**EXCERPT PROVIDED**
According to Manuela, 17, “I joined the boxing club because I didn’t want to hang around in the streets. Boxing helps us to feel more calm – its not just boys who feel anger! In the project we get to meet new people, go places outside the favela. Normally we wouldn’t have those chances.”

Figueiredo, who organises citizenship classes and teaches conflict resolution techniques, holds that the participation of girls has really changed the nature of group discussions. Topics that before were off-limits or uncomfortable in an all-male setting, like adolescent pregnancies and violence against women, are now much more open and productive.

Girls in the boxing club are quite candid about the women and girls’ roles in armed violence in favela communities.(3) Many girls like to go out with armed drug traffickers to feel “less poor,” they say, even though they are expected to play a support role in hiding and carrying both drugs and guns, as well as serving as a contact ‘outside’ should the trafficker go to jail. Some girls do engage directly in drug trafficking – “the gerente de boca [drug sales point manager, an armed function] here is a woman,” according to the girls – but in general, women are considered “too wild or too emotional” by the upper ranks in the organised armed groups to handle weapons.

A recent news report confirmed that the numbers of young women involved in organised armed violence is cause for concern: youth detention facilities in São Paulo registered a 106.4% increase among female inmates between Febrary of 2001 and 2004. Although young men are still the majority of those in youth detention facilities, the numbers in this group increased by 49.3%, or less than half that of girls. The main difference, according to the article, appears to be in drug trafficking: 19.7% of the girls in 2003 were imprisoned on charges relating to this offense. Among boys, this percentage was 11.8%. (4)

Girls train separately from the boys, but they do spar with gloves in the ring. Their first competition was scheduled to occur mid-April but had to be cancelled at the last minute for lack of female competitors trained to fight with them.

By Jessica Galeria
For more information: www.vivario.org.br

(1) According to official health states compiled by ISER/Viva Rio, about 40,000 people a year are killed by firearms in Brazil. In Rio de Janeiro in 2001, 65% of external deaths among young men 15-29 years of age were gun-related.
(2) For more information about the Fight for Peace (in Portuguese, Luta pela Paz ) project, see www.lutapelapaz.org.br
(3) All quotes from focus group 21 January with Fight for Peace girls aged 14-23. Specific attributions that would identify the speaker have been deliberately left out.
(4) Folha de São Paulo, 21 March, 2004.

**DATA LINES**
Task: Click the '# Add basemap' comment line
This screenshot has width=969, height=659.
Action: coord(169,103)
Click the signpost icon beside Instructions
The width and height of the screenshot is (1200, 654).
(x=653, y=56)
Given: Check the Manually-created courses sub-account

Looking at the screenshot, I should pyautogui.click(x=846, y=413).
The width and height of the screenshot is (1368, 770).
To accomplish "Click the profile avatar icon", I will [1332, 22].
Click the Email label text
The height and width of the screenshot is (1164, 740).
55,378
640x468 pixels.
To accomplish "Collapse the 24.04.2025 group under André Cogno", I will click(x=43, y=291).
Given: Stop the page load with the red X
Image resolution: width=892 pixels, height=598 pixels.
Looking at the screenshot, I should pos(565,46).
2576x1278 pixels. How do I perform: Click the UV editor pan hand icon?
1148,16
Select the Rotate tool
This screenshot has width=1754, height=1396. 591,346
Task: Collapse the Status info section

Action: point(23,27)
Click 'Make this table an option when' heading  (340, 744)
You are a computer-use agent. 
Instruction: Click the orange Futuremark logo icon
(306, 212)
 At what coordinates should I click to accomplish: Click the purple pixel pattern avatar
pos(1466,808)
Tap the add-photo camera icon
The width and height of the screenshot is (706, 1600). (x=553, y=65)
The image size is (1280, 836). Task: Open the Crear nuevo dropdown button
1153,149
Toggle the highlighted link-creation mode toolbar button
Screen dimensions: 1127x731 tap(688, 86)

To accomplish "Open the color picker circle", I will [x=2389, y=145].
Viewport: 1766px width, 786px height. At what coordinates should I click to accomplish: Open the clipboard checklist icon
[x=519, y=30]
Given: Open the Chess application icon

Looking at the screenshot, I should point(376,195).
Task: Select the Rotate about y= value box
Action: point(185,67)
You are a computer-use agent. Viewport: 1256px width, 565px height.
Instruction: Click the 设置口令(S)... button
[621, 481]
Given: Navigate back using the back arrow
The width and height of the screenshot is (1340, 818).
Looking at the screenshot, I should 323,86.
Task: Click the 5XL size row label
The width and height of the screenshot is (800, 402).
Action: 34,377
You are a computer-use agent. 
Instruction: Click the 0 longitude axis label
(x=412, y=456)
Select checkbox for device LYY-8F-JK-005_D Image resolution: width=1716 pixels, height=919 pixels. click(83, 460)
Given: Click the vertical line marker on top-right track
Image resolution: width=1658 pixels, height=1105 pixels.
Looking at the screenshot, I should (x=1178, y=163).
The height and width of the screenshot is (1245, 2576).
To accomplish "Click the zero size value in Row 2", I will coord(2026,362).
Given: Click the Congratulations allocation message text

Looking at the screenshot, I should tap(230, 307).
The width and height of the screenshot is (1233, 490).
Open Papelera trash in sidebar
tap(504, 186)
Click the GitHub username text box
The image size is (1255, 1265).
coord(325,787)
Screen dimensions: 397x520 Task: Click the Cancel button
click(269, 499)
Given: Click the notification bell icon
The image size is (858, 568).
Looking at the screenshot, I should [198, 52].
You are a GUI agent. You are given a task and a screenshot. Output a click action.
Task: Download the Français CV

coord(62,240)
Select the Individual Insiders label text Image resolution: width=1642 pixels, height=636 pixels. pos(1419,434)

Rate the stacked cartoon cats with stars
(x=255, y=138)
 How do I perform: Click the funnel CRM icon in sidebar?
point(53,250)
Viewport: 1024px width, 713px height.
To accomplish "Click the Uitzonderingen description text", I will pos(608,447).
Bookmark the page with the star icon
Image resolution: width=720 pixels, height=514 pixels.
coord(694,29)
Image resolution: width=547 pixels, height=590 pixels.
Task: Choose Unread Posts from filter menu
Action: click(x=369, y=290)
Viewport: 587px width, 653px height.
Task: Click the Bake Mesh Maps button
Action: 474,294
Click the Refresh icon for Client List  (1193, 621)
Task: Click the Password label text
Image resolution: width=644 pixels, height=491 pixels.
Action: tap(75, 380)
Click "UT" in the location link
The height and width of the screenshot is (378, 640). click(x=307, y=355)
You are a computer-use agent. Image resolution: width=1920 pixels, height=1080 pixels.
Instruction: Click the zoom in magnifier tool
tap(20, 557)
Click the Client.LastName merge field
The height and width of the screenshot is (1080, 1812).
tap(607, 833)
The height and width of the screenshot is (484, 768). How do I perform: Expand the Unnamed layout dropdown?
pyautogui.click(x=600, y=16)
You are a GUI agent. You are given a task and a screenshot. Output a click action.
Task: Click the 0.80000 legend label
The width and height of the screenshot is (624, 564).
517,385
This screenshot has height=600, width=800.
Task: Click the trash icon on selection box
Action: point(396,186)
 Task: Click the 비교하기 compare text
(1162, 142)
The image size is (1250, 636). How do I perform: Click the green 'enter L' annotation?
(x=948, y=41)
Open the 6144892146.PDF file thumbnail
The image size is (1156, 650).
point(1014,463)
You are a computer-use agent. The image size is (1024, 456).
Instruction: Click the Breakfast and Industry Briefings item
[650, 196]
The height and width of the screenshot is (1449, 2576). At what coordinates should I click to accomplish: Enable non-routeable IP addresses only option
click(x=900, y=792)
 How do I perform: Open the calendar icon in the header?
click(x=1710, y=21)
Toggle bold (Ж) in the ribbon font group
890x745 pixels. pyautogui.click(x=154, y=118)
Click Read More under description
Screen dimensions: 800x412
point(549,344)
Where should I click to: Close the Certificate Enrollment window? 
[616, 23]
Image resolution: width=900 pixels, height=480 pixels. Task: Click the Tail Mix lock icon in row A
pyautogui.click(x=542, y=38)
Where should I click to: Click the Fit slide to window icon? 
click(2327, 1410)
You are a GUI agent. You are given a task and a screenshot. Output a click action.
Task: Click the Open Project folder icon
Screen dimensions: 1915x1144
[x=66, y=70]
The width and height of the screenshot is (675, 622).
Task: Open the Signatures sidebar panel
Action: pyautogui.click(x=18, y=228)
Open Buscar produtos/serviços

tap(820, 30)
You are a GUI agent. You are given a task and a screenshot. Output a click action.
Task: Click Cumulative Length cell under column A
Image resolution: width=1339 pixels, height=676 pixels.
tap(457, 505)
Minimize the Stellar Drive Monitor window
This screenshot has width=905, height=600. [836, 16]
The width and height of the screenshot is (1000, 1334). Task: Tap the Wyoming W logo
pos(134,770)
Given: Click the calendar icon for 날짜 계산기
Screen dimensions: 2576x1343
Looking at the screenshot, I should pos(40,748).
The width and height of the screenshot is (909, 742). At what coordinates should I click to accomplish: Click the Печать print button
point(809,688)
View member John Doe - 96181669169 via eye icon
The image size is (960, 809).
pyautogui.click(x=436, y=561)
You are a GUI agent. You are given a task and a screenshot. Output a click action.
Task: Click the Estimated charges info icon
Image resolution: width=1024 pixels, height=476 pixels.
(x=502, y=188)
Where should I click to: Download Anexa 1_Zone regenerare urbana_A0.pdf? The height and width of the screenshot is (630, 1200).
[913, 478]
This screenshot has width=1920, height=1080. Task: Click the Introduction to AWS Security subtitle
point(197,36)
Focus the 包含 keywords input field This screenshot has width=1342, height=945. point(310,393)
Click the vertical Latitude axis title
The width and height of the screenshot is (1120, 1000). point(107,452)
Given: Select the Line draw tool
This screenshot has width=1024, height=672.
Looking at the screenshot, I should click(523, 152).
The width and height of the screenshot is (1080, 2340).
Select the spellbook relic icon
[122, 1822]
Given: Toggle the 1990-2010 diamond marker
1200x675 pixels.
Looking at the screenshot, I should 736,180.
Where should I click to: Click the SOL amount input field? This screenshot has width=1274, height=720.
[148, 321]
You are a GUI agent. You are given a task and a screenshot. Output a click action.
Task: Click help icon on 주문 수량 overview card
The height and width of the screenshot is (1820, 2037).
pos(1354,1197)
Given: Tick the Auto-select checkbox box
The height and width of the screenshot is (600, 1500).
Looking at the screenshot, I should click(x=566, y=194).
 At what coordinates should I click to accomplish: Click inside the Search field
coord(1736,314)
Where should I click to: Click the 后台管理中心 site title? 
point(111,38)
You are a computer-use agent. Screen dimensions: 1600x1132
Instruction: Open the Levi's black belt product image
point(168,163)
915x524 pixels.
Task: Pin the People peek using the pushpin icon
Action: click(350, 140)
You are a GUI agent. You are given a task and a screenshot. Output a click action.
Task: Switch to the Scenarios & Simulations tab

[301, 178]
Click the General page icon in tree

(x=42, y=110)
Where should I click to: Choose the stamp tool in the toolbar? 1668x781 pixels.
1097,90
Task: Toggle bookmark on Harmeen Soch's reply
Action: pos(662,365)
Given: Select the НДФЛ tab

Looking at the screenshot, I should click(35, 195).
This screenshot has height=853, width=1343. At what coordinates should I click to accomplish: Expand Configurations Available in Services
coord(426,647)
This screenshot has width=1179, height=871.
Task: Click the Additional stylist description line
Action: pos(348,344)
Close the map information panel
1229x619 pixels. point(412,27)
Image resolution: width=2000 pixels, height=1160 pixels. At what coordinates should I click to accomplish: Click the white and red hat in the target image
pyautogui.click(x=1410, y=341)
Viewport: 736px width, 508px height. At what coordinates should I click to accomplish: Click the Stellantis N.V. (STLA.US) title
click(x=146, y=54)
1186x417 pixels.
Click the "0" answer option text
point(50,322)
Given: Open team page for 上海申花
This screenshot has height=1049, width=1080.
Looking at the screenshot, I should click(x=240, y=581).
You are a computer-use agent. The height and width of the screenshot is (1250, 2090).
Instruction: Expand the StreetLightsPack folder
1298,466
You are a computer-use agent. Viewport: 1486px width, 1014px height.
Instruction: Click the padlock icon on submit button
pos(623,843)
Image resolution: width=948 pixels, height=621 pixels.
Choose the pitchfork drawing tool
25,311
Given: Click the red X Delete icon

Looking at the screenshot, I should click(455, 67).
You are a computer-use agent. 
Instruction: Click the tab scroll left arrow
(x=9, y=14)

**DIRECTIVES**
1. Repeat the stretch of the boxing club excerpt from "(2) For more" through "deliberately left out.", switching "Fight for Peace" to "Luta pela Paz".
2. Turn the paragraph of the boxing club excerpt that begins "Girls in the boxing club are quite candid" into a bulleted list that keeps its main facts.
3. Using the boxing club excerpt, explain why the girls' first competition did not take place.

**EXERCISE ANSWERS**
1.
(2) For more information about the Luta pela Paz (in Portuguese, Luta pela Paz ) project, see www.lutapelapaz.org.br
(3) All quotes from focus group 21 January with Luta pela Paz girls aged 14-23. Specific attributions that would identify the speaker have been deliberately left out.

2.
- Girls in the boxing club speak openly about the roles of women and girls in armed violence in favela communities.
- Many girls go out with armed drug traffickers to feel "less poor."
- These girls are expected to hide and carry drugs and guns, and to serve as an outside contact if the trafficker goes to jail.
- Some girls take part directly in drug trafficking. According to the girls, the local drug sales point manager, an armed role, is a woman.
- The upper ranks of organized armed groups generally consider women "too wild or too emotional" to handle weapons.

3. The competition was scheduled for mid-April but was canceled at the last minute. There were not enough female competitors trained to fight the girls.